JUAN ARMANDO PANANA CONTRERAS : POEMAS
SIN TI
Quiéreme con el amor más grande
con ese amor que tú sola conoces
y abrázame y acaríciame donde quieras
entre mis días y mis noches
cuando las sombras en nuestras vidas
desaparecen
respira de mi ser el color de mi frente
mis cejas tristes y siente
que las horas de mi vida sin ti
son muy tristes
calma este dolor con tus ojos dulces
y tu voz me cante sobre el lecho frío de la muerte
háblame desde el lugar donde tu existes
a donde llevaste mi vida para enterrarla en los montes
y aprendiste a hablar en idioma diferente
y mis ríos se secaron
y mis tierras se abrieron para cerrar sus cauces
y el brillo de tus ojos los sentía muy lejos
cuando yo moría de dolor en el silencio más triste
Erguida como torre de piedra
Cómo quisiera verte tierra
Erguida como torre de piedra
Que ni el tiempo derribe y destruya
Como cenizas negras asesinadas.
Levántate entre el aire
Rompiendo las oscuras sombras
Que envenena la vida
Y crezcan tus raíces puras
Como aguas derramadas y cristalinas.
Verte como una luna entera
Que alumbre la arena
Y su luz se quede en tu alma
Encendiendo primaveras
Y brilles más que el sol
Cuando la noche triste muera.
Quiero verte ¡Oh Tierra!
Grande y bella
Con tus orillas de aguas ebrias
Cuando se esté formando el mar
De azul y espuma
Y nazca la ola
Fresca y serena.
Nací ¡Oh!
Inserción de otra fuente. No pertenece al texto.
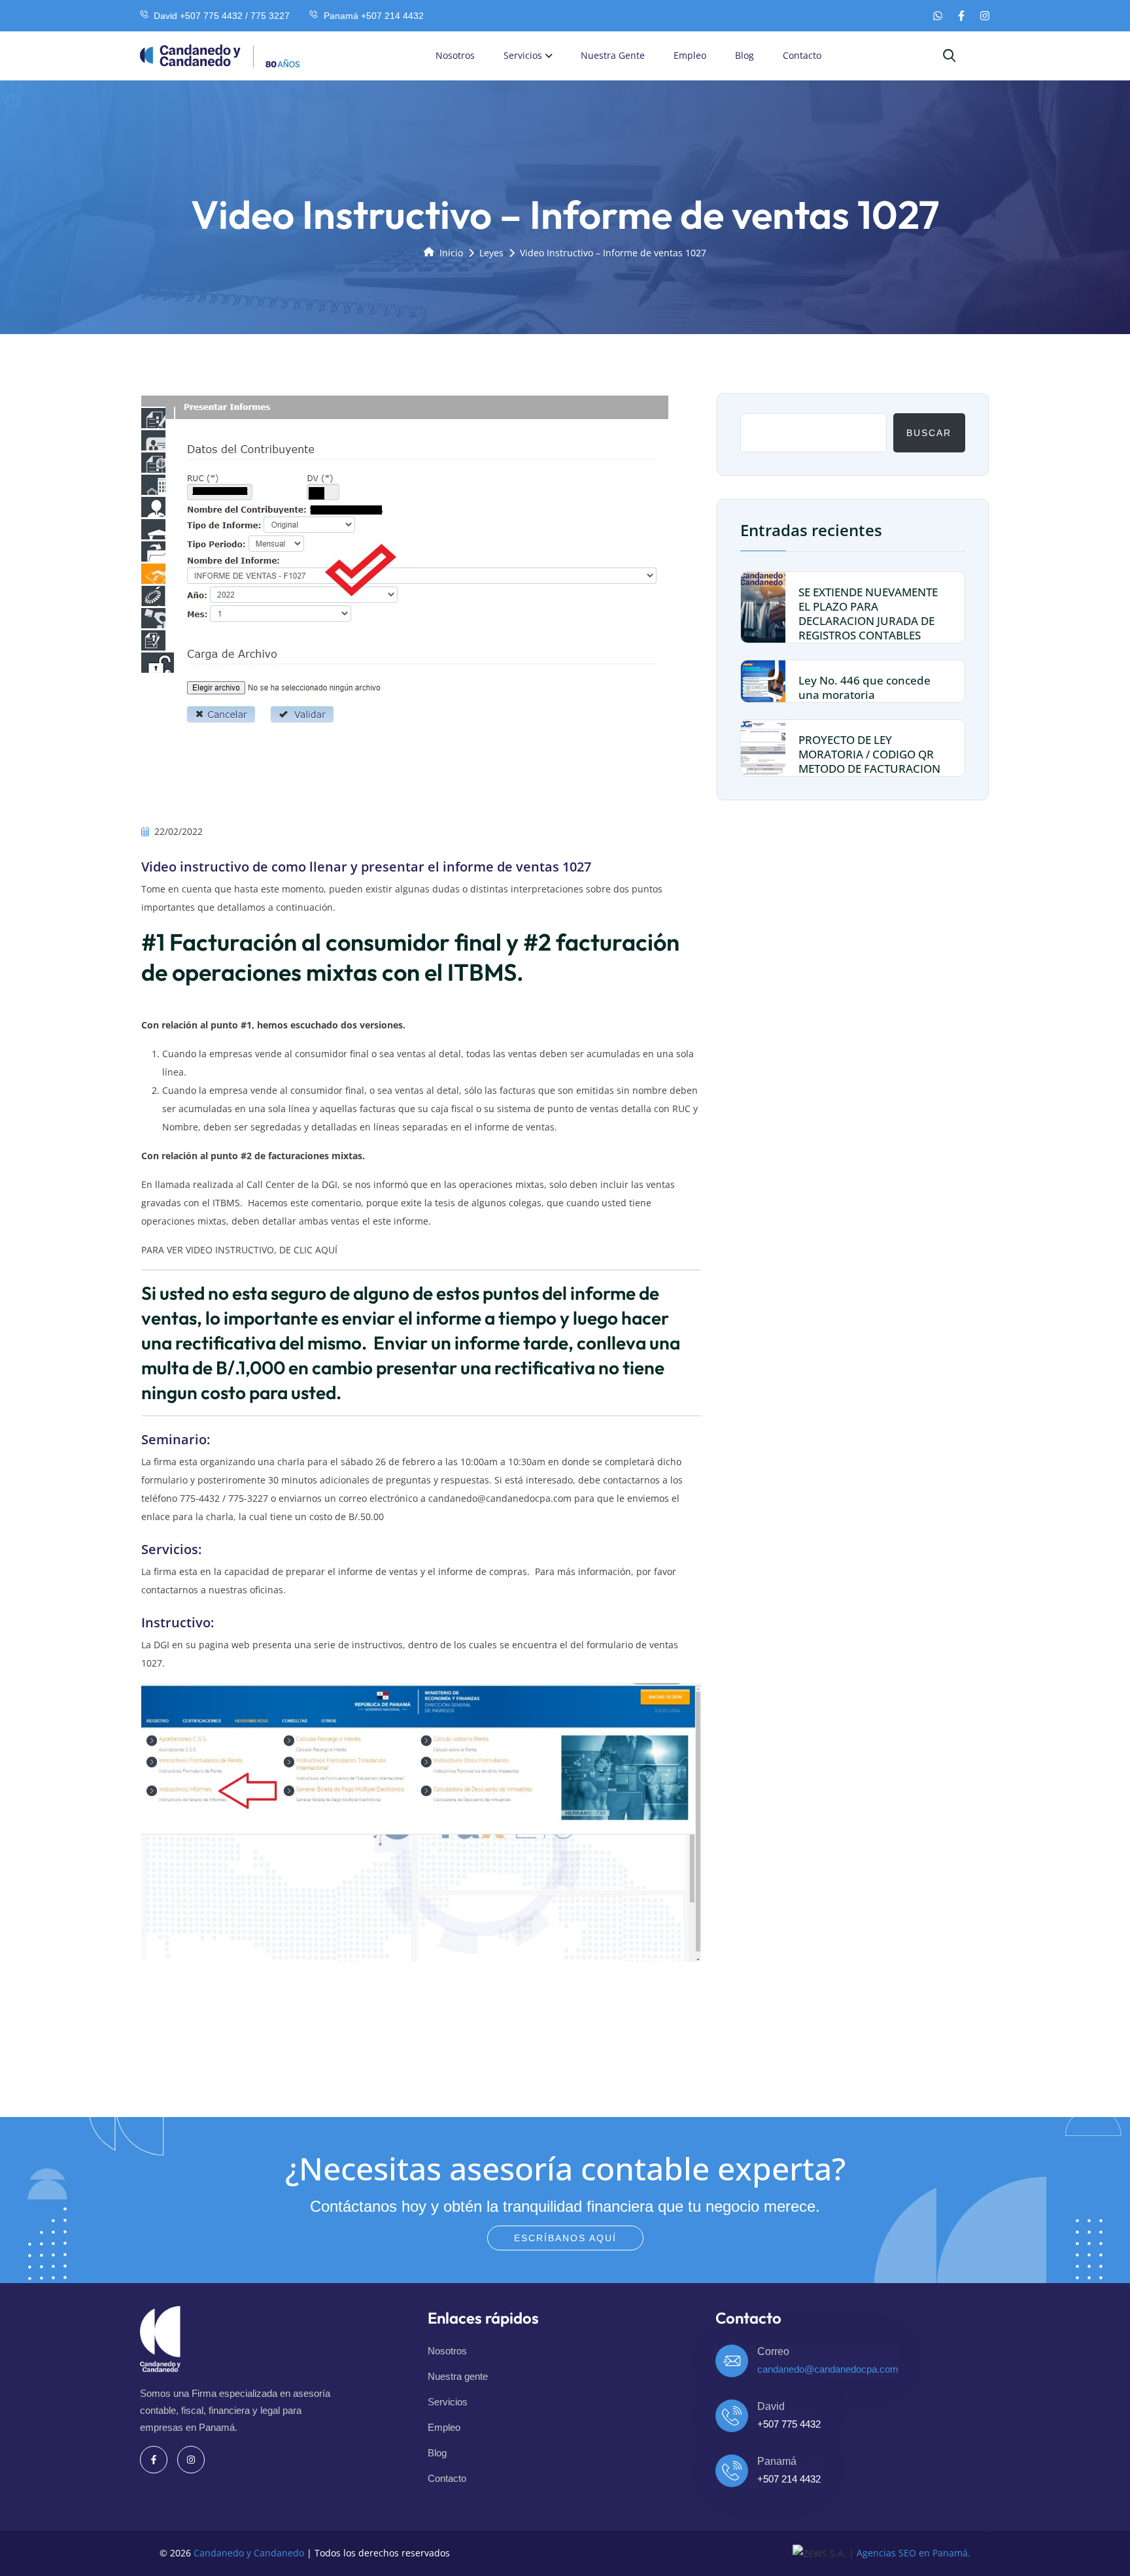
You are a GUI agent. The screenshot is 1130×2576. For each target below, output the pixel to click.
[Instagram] (985, 15)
Tierra mía
Oliendo el aire marino
De tus paredes de brisa y garúa
Que el crepúsculo levantaba
Cuando se iba el día.
Me salpicaba tu aroma
Y me quedaba en tus pezones
De piedra y tierra
De ave y agua
Como agua que volaba
Con sus alas crecidas
Que abría tus entrañas
Y al tiempo pasaba
Y tú estaba allí parada
Con tu mirada triste que nos llamaba
Con el alma atormentada.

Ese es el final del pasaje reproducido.